L’opéra à l’écran a-t-il pallié le déficit financier que vous évoquiez précédemment ?

Mon premier projet était la diffusion de l’opéra auprès des jeunes, jusqu’à 26 ans. A mon arrivée, le jeune public ne constituait que 3% des spectateurs. Aujourd’hui, nous sommes à 30%. Le streaming est venu par la suite. Beaucoup de mes collègues pensaient à l’époque que faire de l’opéra dans les cinémas, plutôt qu’à la télévision, c’était renoncer à de véritables potentiels spectateurs en salle. Personnellement, je pense que la diffusion d’une captation, que cela soit au cinéma, à la télé ou sur le net, suscitera la curiosité et invitera les personnes à venir découvrir la magie du théâtre.

Quel bilan tirez-vous de ces années de direction ?

On a une salle remplie à 100% depuis quelques saisons. On a 30% de public jeune. On a un rayonnement important, car, dans le cas de la diffusion à l’écran, on est aux côtés de Coven Garden, de la Scala de Milan, etc. Je dis souvent que l’Opéra Royal de Wallonie, c’est comme les Pays-Bas : un petit pays, mais un grand empire. Nous sommes un peu comme ça puisque nous avons un petit budget [ndlr : 20 millions d’euros], mais une très bonne renommée.

Estimez-vous que les théâtres doivent encore travailler de nouveau sur le public ?

Je pense qu’il y a un véritable problème de formation du public. Il faut continuer à créer ce nouveau public, en sensibilisant les jeunes. Il faut préparer le futur public. Aujourd’hui, c’est une erreur de penser que c’est l’enseignement qui fait ce travail de préparation. L’enseignement peut accompagner l’opéra dans cette démarche.

Comment avez-vous élaboré programme de cette saison anniversaire 2020-2021 ?

C’est un projet que nous travaillons depuis plus de 5 ans. Nous voulions que des grands artistes puissent venir fêter ce bicentenaire.  Nous produirons également des opéras rarement produits, et qui seront présentés pour la première fois à Liège. 200 ans et deux opéras jamais joués.

 


© DR

Vous mettrez en scène cette Bohème dont le rôle-titre sera porté par Angela Gheorghiu. Qu’est-ce qui vous a attiré dans cet ouvrage ?

C’est un des ouvrages le plus touchant et cinématographique de l’opéra. J’ai souhaité le transposer dans le temps. Cette Bohème se passera à la fin de la deuxième guerre mondiale. A l’époque, au lendemain de la guerre, il y avait une grande vie culturelle avec Stravinsky, Picasso, etc. Tout ce petit monde était à Paris ! Puccini a inventé la musique de film parce qu’il décrit les situations, et non les sentiments. Cette description est particulièrement stimulante pour un metteur en scène. Puccini est vraiment le compositeur le plus grand de son époque.

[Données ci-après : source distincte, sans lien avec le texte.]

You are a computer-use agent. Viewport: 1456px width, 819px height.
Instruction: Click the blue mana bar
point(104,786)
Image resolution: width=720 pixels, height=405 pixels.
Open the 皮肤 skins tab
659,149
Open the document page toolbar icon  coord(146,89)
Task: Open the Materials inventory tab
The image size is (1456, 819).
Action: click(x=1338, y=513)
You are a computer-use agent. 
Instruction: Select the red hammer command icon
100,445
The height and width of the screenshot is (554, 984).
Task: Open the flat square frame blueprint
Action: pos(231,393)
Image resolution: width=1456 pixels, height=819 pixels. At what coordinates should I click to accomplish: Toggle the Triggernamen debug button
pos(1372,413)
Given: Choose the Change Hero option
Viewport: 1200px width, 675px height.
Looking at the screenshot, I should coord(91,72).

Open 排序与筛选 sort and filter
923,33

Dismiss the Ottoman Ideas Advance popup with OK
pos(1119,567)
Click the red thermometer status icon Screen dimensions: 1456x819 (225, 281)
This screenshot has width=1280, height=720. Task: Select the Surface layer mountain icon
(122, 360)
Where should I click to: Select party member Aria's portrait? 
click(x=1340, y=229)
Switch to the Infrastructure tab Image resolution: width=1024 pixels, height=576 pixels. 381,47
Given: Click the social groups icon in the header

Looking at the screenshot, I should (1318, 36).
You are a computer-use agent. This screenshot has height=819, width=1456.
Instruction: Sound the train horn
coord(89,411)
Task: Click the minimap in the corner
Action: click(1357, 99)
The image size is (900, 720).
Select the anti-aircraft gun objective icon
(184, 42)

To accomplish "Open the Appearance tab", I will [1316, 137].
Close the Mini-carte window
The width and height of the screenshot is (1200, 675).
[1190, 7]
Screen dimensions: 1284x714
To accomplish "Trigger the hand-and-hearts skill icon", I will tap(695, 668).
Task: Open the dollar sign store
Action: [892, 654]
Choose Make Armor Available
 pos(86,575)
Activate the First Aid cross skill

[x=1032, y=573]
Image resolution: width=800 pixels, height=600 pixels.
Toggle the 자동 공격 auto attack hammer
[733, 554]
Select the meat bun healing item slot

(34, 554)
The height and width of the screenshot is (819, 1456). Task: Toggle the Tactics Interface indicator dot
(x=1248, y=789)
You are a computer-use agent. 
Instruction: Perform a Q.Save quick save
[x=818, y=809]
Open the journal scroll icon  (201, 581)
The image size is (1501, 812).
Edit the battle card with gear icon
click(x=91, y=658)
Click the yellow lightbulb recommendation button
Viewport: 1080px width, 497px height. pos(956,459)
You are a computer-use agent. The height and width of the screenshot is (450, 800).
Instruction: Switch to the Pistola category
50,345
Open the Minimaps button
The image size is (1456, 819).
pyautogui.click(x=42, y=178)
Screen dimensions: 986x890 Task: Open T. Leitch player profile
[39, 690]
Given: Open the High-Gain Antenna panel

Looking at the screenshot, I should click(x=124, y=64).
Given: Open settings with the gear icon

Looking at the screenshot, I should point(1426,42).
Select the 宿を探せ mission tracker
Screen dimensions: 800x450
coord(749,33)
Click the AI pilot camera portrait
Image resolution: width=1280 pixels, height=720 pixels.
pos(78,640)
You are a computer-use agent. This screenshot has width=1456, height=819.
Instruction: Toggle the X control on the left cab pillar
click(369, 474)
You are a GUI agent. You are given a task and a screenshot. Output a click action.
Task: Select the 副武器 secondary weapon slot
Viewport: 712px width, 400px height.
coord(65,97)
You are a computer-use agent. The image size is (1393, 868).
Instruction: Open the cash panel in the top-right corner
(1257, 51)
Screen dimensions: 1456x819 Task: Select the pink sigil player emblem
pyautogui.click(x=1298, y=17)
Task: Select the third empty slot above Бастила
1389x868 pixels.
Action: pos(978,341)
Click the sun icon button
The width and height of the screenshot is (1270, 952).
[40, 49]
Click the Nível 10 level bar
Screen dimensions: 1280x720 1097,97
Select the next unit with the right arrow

Et quel est selon vous pari de l’opéra du XXIème siècle ?

La médiation est quelque chose d’important mais le pari de l’opéra est technologique aussi. On doit quand même rappeler que le public vient à l’opéra pour rêver. Il faut que les nouvelles technologies soient utilisées pour le faire rêver et pour créer des nouveaux moyens de production de spectacle. Mais surtout, je pense qu’il faut raconter l’histoire de l’opéra telle qu’elle est, continuer de respecter le livret et la volonté du compositeur. Il ne faut par sortir de ce chemin, même si l’histoire, en soi, peut paraître un peu stupide ou bête. Personnellement, je suis contre la relecture des livrets d’opéra. L’opéra, c’est comme la bande dessinée, c’est aussi un moyen de distraction. On est déjà submergé de mauvaises nouvelles aux journaux télévisés (les guerres, les révolutions, les émeutes, les pandémies, etc.). Donc il faut aller à l’opéra pour rêver, et il faut donner ce rêve au public.